= Beginning of Section =

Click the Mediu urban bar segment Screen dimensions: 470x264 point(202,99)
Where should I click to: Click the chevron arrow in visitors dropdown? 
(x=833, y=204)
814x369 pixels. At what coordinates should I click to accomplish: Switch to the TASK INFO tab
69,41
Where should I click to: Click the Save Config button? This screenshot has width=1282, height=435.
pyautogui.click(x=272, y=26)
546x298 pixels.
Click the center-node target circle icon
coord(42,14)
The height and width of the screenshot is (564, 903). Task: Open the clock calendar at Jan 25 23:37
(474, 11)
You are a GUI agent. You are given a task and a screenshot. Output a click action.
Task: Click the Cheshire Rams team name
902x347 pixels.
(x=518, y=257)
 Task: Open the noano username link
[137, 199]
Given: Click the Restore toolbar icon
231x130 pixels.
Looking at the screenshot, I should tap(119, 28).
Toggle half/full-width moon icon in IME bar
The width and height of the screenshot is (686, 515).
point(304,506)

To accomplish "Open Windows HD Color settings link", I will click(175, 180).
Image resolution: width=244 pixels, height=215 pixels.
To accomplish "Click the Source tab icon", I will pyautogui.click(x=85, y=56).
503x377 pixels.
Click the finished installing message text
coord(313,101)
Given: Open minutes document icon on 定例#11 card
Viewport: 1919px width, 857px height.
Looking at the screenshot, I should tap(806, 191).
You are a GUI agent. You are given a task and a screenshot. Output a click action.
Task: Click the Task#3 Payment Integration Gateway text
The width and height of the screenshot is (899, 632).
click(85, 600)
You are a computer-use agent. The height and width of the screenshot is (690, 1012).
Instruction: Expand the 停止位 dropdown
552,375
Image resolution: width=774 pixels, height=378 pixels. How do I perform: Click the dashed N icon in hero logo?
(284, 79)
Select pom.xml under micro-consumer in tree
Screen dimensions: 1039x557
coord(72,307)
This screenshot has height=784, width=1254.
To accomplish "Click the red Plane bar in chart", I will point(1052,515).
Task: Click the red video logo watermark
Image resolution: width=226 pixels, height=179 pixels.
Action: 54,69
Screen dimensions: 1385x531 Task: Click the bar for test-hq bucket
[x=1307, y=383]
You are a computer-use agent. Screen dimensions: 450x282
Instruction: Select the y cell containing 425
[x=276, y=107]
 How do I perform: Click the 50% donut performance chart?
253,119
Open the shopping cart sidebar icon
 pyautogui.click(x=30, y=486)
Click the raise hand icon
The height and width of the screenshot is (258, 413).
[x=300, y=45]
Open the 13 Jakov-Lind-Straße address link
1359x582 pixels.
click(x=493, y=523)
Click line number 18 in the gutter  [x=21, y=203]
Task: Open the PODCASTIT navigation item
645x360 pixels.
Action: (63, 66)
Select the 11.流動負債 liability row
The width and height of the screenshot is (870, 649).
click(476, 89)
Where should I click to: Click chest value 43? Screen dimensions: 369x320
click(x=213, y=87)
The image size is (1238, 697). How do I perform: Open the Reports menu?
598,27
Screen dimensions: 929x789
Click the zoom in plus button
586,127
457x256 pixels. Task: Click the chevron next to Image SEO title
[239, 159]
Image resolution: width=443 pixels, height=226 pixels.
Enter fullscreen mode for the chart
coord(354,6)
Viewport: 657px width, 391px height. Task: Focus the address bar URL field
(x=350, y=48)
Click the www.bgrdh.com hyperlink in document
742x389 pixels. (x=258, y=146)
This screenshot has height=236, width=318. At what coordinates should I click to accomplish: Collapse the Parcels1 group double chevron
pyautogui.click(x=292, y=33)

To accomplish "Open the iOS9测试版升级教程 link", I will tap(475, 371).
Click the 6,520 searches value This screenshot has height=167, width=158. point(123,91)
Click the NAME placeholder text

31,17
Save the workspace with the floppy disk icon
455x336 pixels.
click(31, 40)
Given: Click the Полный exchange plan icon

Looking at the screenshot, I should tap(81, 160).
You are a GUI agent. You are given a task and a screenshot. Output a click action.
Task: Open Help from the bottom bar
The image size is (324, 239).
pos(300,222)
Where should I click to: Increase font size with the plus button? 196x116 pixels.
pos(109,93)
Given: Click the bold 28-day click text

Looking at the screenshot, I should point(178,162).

= End of Section =

* **TASK ITEM**
Exactly as they appear, restate all of the entries.

* **ANSWER TO THE PROBLEM**
Click the Mediu urban bar segment Screen dimensions: 470x264 point(202,99)
Where should I click to: Click the chevron arrow in visitors dropdown? 
(x=833, y=204)
814x369 pixels. At what coordinates should I click to accomplish: Switch to the TASK INFO tab
69,41
Where should I click to: Click the Save Config button? This screenshot has width=1282, height=435.
pyautogui.click(x=272, y=26)
546x298 pixels.
Click the center-node target circle icon
coord(42,14)
The height and width of the screenshot is (564, 903). Task: Open the clock calendar at Jan 25 23:37
(474, 11)
You are a GUI agent. You are given a task and a screenshot. Output a click action.
Task: Click the Cheshire Rams team name
902x347 pixels.
(x=518, y=257)
 Task: Open the noano username link
[137, 199]
Given: Click the Restore toolbar icon
231x130 pixels.
Looking at the screenshot, I should tap(119, 28).
Toggle half/full-width moon icon in IME bar
The width and height of the screenshot is (686, 515).
point(304,506)

To accomplish "Open Windows HD Color settings link", I will click(175, 180).
Image resolution: width=244 pixels, height=215 pixels.
To accomplish "Click the Source tab icon", I will pyautogui.click(x=85, y=56).
503x377 pixels.
Click the finished installing message text
coord(313,101)
Given: Open minutes document icon on 定例#11 card
Viewport: 1919px width, 857px height.
Looking at the screenshot, I should tap(806, 191).
You are a GUI agent. You are given a task and a screenshot. Output a click action.
Task: Click the Task#3 Payment Integration Gateway text
The width and height of the screenshot is (899, 632).
click(85, 600)
You are a computer-use agent. The height and width of the screenshot is (690, 1012).
Instruction: Expand the 停止位 dropdown
552,375
Image resolution: width=774 pixels, height=378 pixels. How do I perform: Click the dashed N icon in hero logo?
(284, 79)
Select pom.xml under micro-consumer in tree
Screen dimensions: 1039x557
coord(72,307)
This screenshot has height=784, width=1254.
To accomplish "Click the red Plane bar in chart", I will point(1052,515).
Task: Click the red video logo watermark
Image resolution: width=226 pixels, height=179 pixels.
Action: 54,69
Screen dimensions: 1385x531 Task: Click the bar for test-hq bucket
[x=1307, y=383]
You are a computer-use agent. Screen dimensions: 450x282
Instruction: Select the y cell containing 425
[x=276, y=107]
 How do I perform: Click the 50% donut performance chart?
253,119
Open the shopping cart sidebar icon
 pyautogui.click(x=30, y=486)
Click the raise hand icon
The height and width of the screenshot is (258, 413).
[x=300, y=45]
Open the 13 Jakov-Lind-Straße address link
1359x582 pixels.
click(x=493, y=523)
Click line number 18 in the gutter  [x=21, y=203]
Task: Open the PODCASTIT navigation item
645x360 pixels.
Action: (63, 66)
Select the 11.流動負債 liability row
The width and height of the screenshot is (870, 649).
click(476, 89)
Where should I click to: Click chest value 43? Screen dimensions: 369x320
click(x=213, y=87)
The image size is (1238, 697). How do I perform: Open the Reports menu?
598,27
Screen dimensions: 929x789
Click the zoom in plus button
586,127
457x256 pixels. Task: Click the chevron next to Image SEO title
[239, 159]
Image resolution: width=443 pixels, height=226 pixels.
Enter fullscreen mode for the chart
coord(354,6)
Viewport: 657px width, 391px height. Task: Focus the address bar URL field
(x=350, y=48)
Click the www.bgrdh.com hyperlink in document
742x389 pixels. (x=258, y=146)
This screenshot has height=236, width=318. At what coordinates should I click to accomplish: Collapse the Parcels1 group double chevron
pyautogui.click(x=292, y=33)

To accomplish "Open the iOS9测试版升级教程 link", I will tap(475, 371).
Click the 6,520 searches value This screenshot has height=167, width=158. point(123,91)
Click the NAME placeholder text

31,17
Save the workspace with the floppy disk icon
455x336 pixels.
click(31, 40)
Given: Click the Полный exchange plan icon

Looking at the screenshot, I should tap(81, 160).
You are a GUI agent. You are given a task and a screenshot. Output a click action.
Task: Open Help from the bottom bar
The image size is (324, 239).
pos(300,222)
Where should I click to: Increase font size with the plus button? 196x116 pixels.
pos(109,93)
Given: Click the bold 28-day click text

Looking at the screenshot, I should point(178,162).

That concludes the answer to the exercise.